-- begin Excerpted data --

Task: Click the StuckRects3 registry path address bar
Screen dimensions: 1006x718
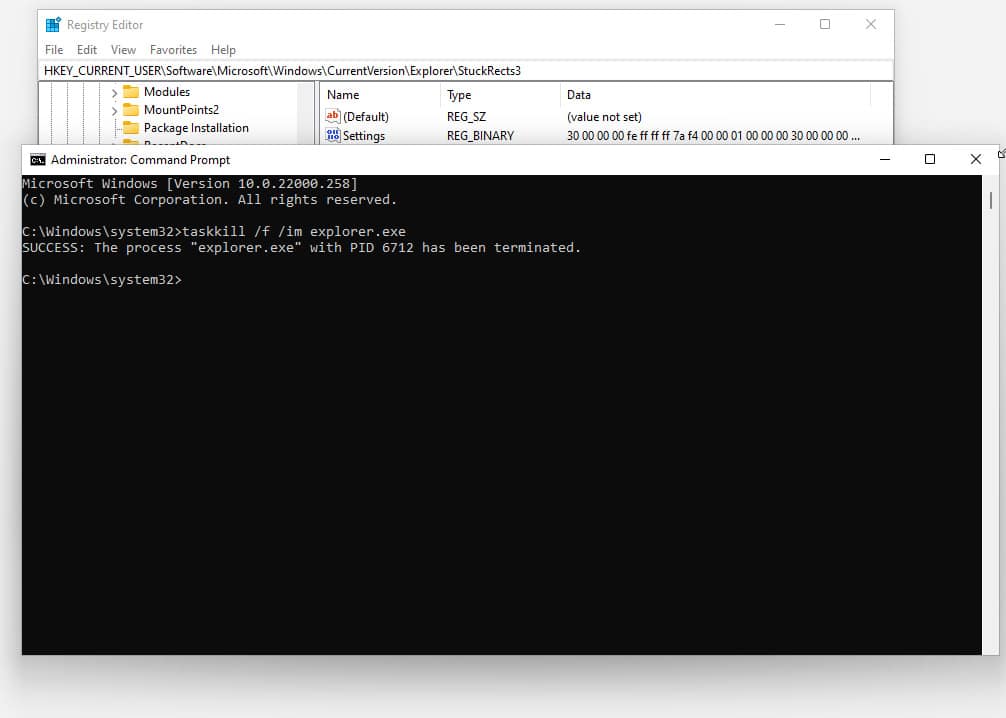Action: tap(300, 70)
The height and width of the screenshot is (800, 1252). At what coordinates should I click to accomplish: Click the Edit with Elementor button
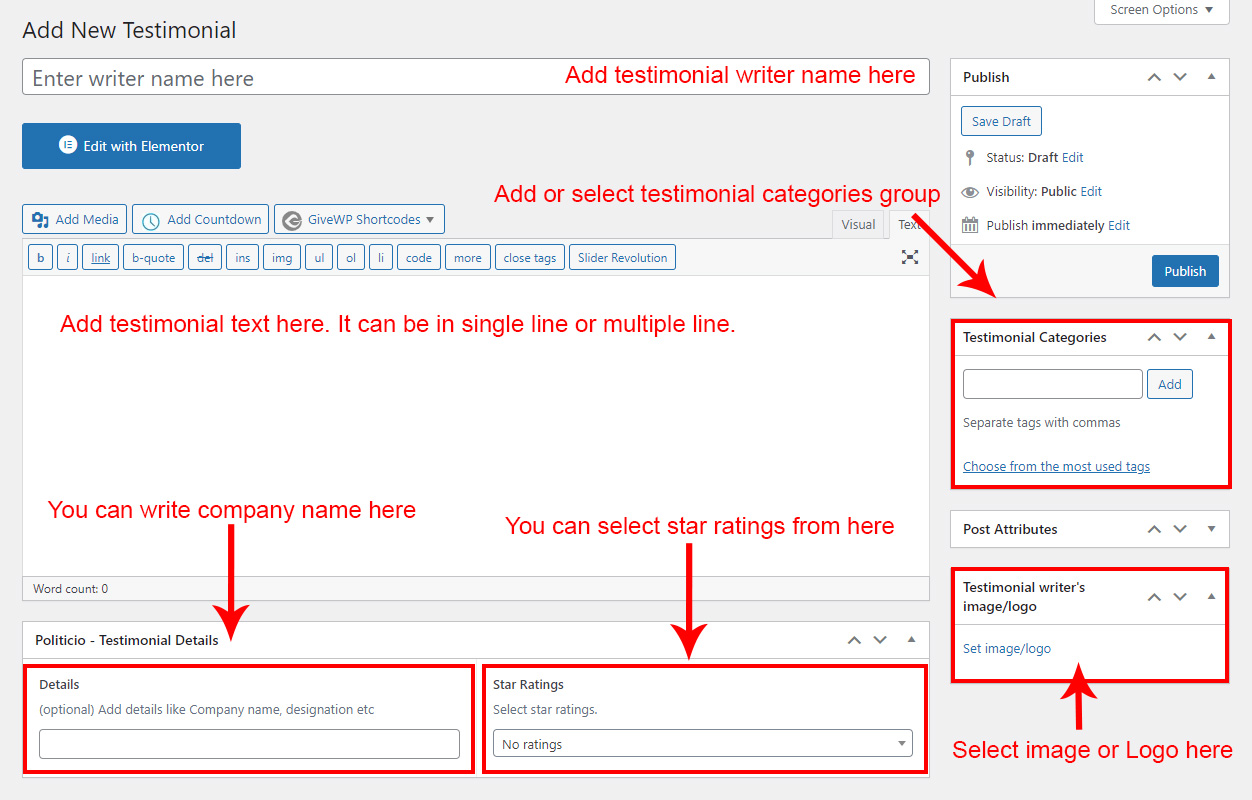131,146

-- end Excerpted data --

Required work =>
Turn the entries from the line containing "The height and" through the end of the entries into a JSON list of strings, one string per line, without blank lines or pictures.

Result for this exercise =>
[
  "The height and width of the screenshot is (800, 1252). At what coordinates should I click to accomplish: Click the Edit with Elementor button",
  "131,146"
]